To explain this we need to look at what Silver and others like him do, which is basically to aggregate polls to increase the sample size of respondents. Averaging the poll results seems to create pretty good indications about who will win a given Senate seat or who will win a state in the electoral college (though as a number of people have noted, many states can be predicted using even simpler methodology like “who won this state last time”).
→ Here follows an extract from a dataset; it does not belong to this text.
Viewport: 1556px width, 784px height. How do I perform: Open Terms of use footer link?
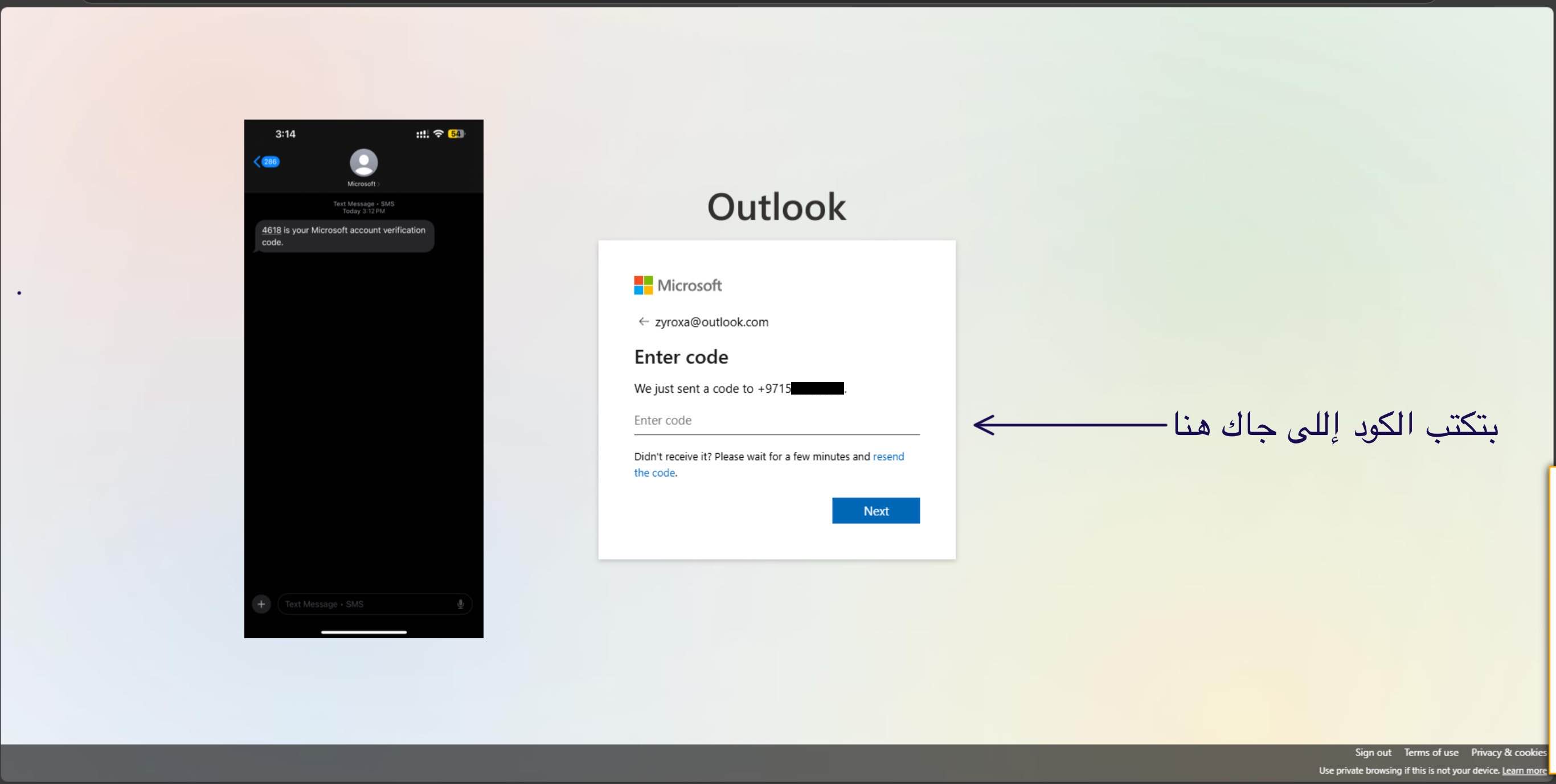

The problem is, there’s no way to do this in Canada. In the U.S. there are many polls to refer to at the state level, which is the relevant electoral level. But in Canada results in federal elections aren’t determined by who wins the popular vote in a given province, but rather at the local riding level. And there are few if any polls done at the riding level. This holds true for provincial elections as well. This is important because the popular vote across the country and the actual seat count never line up. The NDP have a vastly higher proportion of seats in Quebec than their popular vote share, and the same is true of the Conservatives in Saskatchewan (and so on). Because we don’t have polling data on the level that elections are decided at (the electoral district), you simply can’t do what Nate Silver does for Canadian elections. And unless someone is willing to spend an awful lot of money doing riding-by-riding polls, you’re never going to be able to.